Doug Kronaizl of Represent South Dakota says over 50,000 of you have signed the petition his group will submit in Pierre tomorrow to place the Voter Protection and Anti-Corruption Act on the 2018 ballot:

Represent South Dakota will hand-deliver more than 50,000 petitions signed by South Dakotans to qualify the amendment for the 2018  ballot.  Amendment co-sponsors, Mitch Richter and Darrell Solberg—former Republican and Democratic legislators, respectively—will meet with supporters at the State Capitol before submitting the signatures to the Secretary of State [Doug Kronaizl, Represent SD, press release, 2017.10.16].

50,000-plus signatures is a remarkable haul and plenty of cushion beyond the 27,741 signatures required to put a constitutional amendment to a vote. Of four initiated amendments submitted in 2015, only two—S for Henry T. Nicholas’s crime victims bill of rights and U for the payday lenders’ decoy amendment, both backed almost exclusively by obscene amounts of big out-of-state money—gathered more than 50,000 signatures.

Come take a look at the petition sheets yourself: Represent SD invites the public—and especially voters irate over the repeal of Initiated Measure 22, which this amendment would partially restore—to join the petition submission party at 11 a.m. Central on the Capitol steps.

4 Comments

  1. I see Lederman’s ‘Don’t Sign’ campaign is working real well. LOL.

  2. Speaking of “obscene amounts of big out-of-state money,” will Represent SD have any in-state contributions during this election cycle?

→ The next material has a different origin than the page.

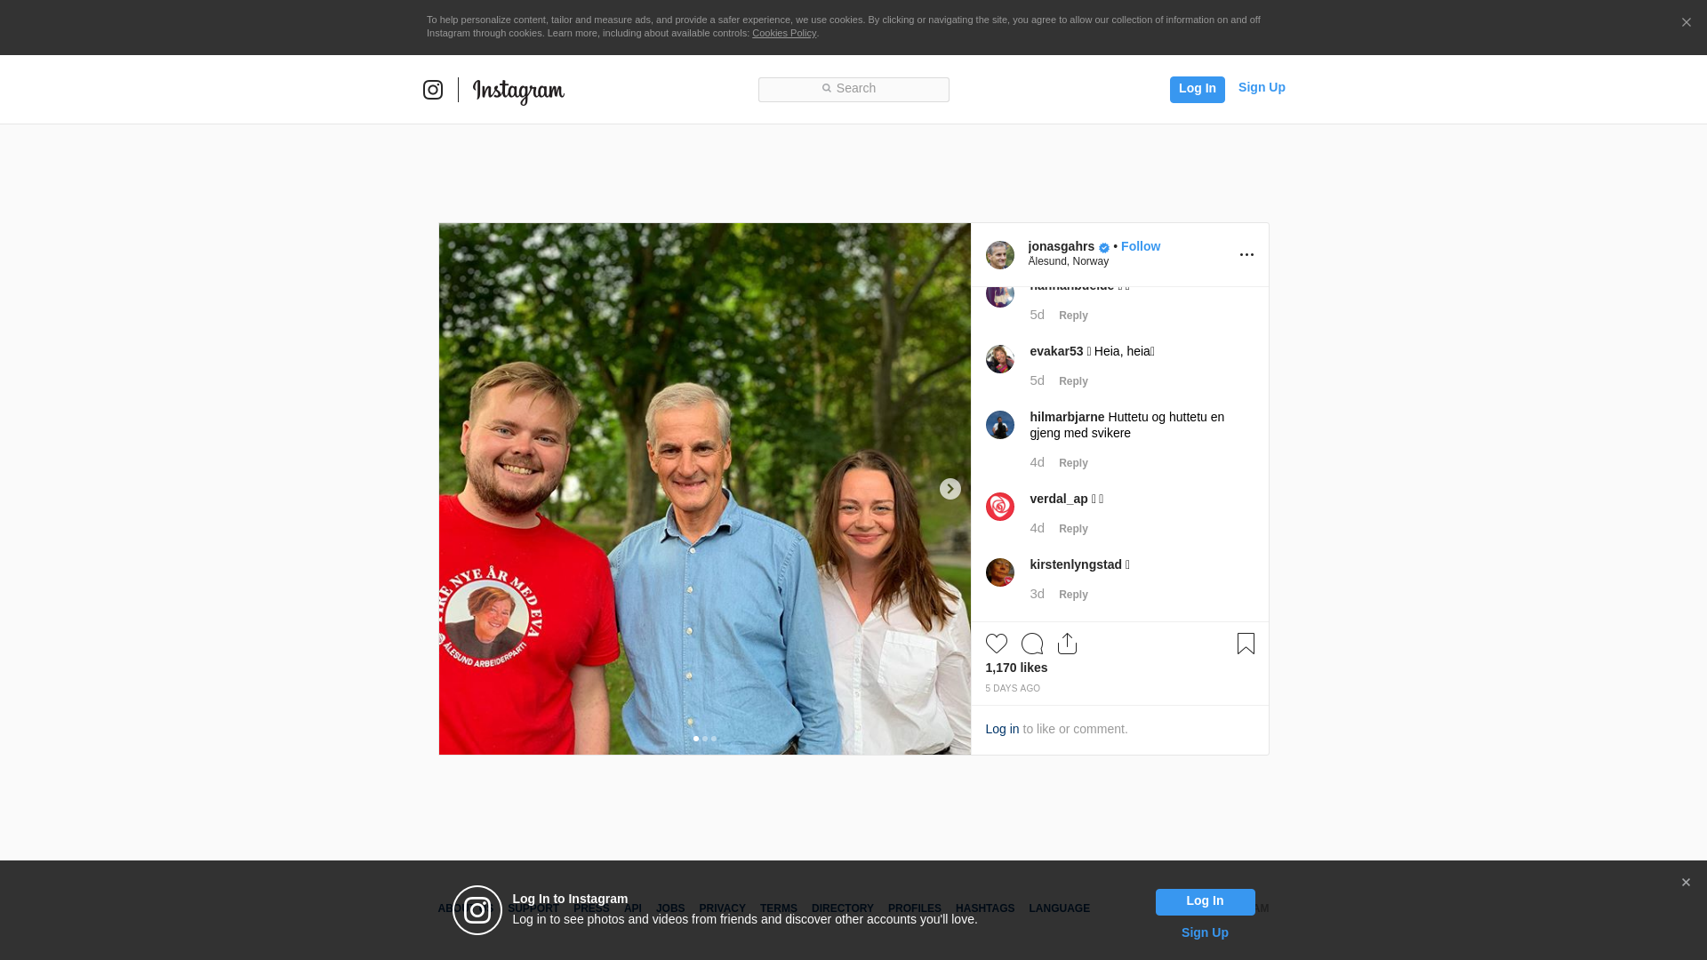
Task: Follow the jonasgahrs account
Action: (1140, 246)
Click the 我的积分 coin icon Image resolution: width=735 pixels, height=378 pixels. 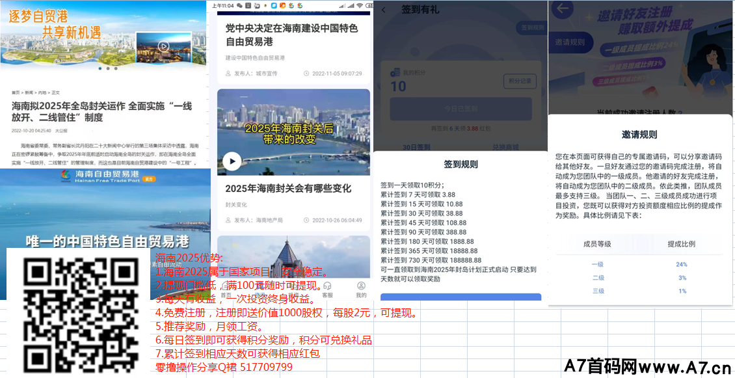pos(394,73)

    From an NPQ article I wrote in 2015:

    “USA Today reports that the battle lines are drawn between proponents Massachusetts-based Represent.Us and Koch brothers–backed Americans for Prosperity in opposition. According to the South Dakotans for Ethics Reform state campaign finance report, Represent.Us provided 100 percent of the cash in 2015 funds to draft and organize the ballot petition as well as additional in-kind support. Funding for the 501(c)(4) Represent.Us social welfare organization comes almost exclusively from the related Represent.Us Education Fund, a 501(c)(3) public charity that receives significant support from the William and Flora Hewlett Foundation (see here and here) and the Rockefeller Brothers Fund.”

    See: “Prairie Playground for Special Interests to Test Campaign Finance Initiative” – https://nonprofitquarterly.org/2016/08/18/prairie-playground-for-special-interests-to-test-campaign-finance-initiative/

  3. No doubt, Michael, Represent SD is made possible by out-of-state interests. I look forward to reviewing their 2017 year-end campaign finance report.

    I would suggest one difference: Represent SD is able to find vocal locals to support their petition drive. They only locals speaking up for Marsy’s Law and the 18% fake rate cap during the petition process were paid dupes.

  4. South DaCola, I’d love to be able to measure whether Lederman’s anti-petition campaign had any effect. Maybe Represent SD would have gotten 60K signatures if the SDGOP hadn’t launched this campaign?

    But that’s a hypothetical. The fact is one ballot question committee is submitting 50K signatures three weeks before the deadline, earlier than either of the 50K-exceeders in 2015 did.